If you believe Erekat, he decided to call it quits to set an example of accountability to his people.  Because the documents were leaked from his office, Erekat said he decided to fall on his sword and "pay the price for my negligence," he told the Washington Post's Joel Greenberg  ("Palestinian Erekat says he quit to set example of accountability -- Leak of  documents on '08 talks with Israel happened on his watch",  Feb. 16, page A10).

Don't you believe it.  The real reason Erekat felt it necessary to step down is that Al Jazeera set off a firestorm on the Palestinian "street"  by disclosing that the Palestinian side might curtail the "right of return" for millions of Palestinian refugees and their descendants, and also that Israel might retain some Jewish neighborhoods in East Jerusalem.  Any such Palestinian negotiating concessions had become untenable once they saw the light of day.

If Abbas and Erekat were genuinely interested in a two-state peace deal, they would have done what Israeli leaders have done since the start of the Oslo peace process in 1993 -- prepare their publics for painful concessions.  Whether under Yitzhak Rabin, Ehud Barak, Ehud Olmert or now under Benjamin Netanyahu, Israeli governments repeatedly have gone public with how far they would go -- and how much they would give up -- to reach a peace agreement.  And for their part, rank-and-file Israelis have come to accept and support a realistic compromise, however painful.

Not so the Palestinian side.  Just the opposite.  While Erekat was signaling some flexibility in private talks with Israeli negotiators, Abbas has been grooming new generations of Palestinians to cling to the dream of a Greater Palestine.  Palestinian Authority TV shows for children teach their young audience that Palestine will include Haifa, Tel Aviv and every other major Israeli population center.  And Abbas just as frequently glorifies Palestinian suicide bombers in their quest to wipe Israel off the map.

In sharp contrast to the stance of Israeli leaders who harmonize private negotiating positions with public pronouncements, Abbas and Erekat did just the opposite.  They kept any hint of concessions in secret , while sticking in public to their maximalist demands, including all of East Jerusalem with its Old City and a full "right of return."

The Al-Jazeera disclosures shattered this two-faced Palestinian strategy of saying one thing in private and the opposite in public.  And that's what made Erekat's position as chief negotiator no longer tenable.  The reaction of the Palestinian "street"  -- not just Hamas which promptly labeled Abbas and Erekat as traitors to the Palestinian cause -- was so fierce as to make it evident that Palestinians and their leaders are not ready for Palestine in any conceivable peace agreement.

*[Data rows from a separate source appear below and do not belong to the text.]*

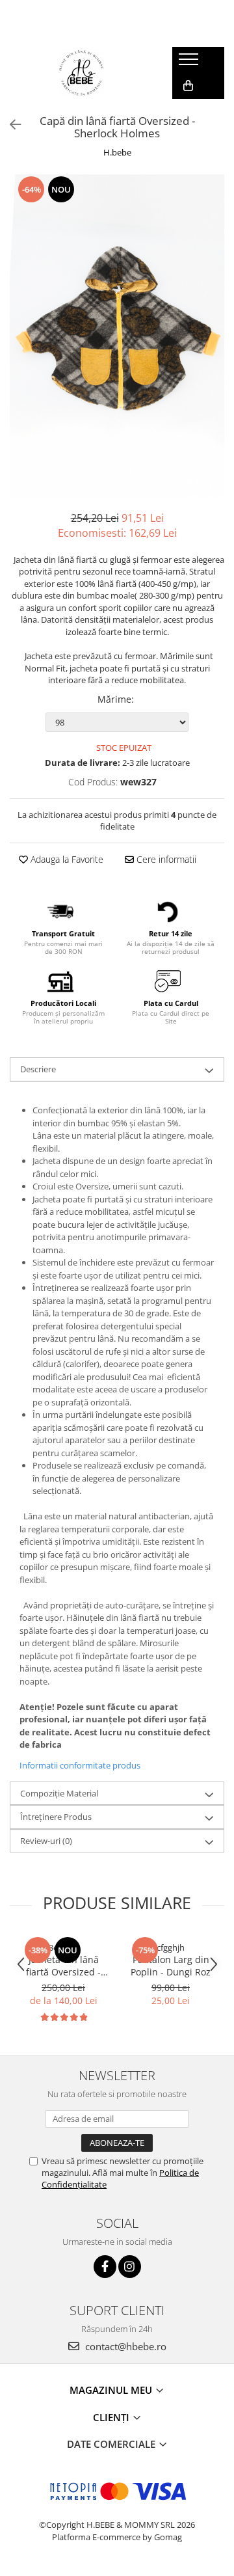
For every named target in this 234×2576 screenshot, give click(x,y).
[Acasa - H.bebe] (81, 73)
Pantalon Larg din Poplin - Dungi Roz (171, 1965)
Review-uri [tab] (46, 1841)
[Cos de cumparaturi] (188, 86)
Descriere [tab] (38, 1069)
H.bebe (117, 152)
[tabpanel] (117, 336)
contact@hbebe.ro (124, 2346)
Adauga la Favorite (65, 859)
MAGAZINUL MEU (112, 2389)
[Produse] (190, 63)
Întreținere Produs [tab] (56, 1817)
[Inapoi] (10, 124)
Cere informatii (165, 859)
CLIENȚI (112, 2417)
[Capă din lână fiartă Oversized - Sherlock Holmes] (117, 336)
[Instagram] (129, 2266)
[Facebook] (105, 2266)
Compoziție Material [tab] (59, 1793)
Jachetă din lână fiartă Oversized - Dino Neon (63, 1965)
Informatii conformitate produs (80, 1765)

Erekat has been a supremely adept propagandist who became the darling of Western reporters eager to be fed sharp anti-Israel zingers,  In his interview with the Post, he tries mightily to peddle his latest propaganda line -- that he's resigning for high motives of personal accountability, not for floating possible compromises in talks with Israeli negotiators.  But a realistic compromise is exactly what Palestinians have not been prepared for by Arafat and Abbas during the last two decades.

And it's this total Palestinian disconnect between the give-and-take in private negotiations and the public utterances of the leadership that finally came back to bite Erekat and his boss, Mahmoud Abbas.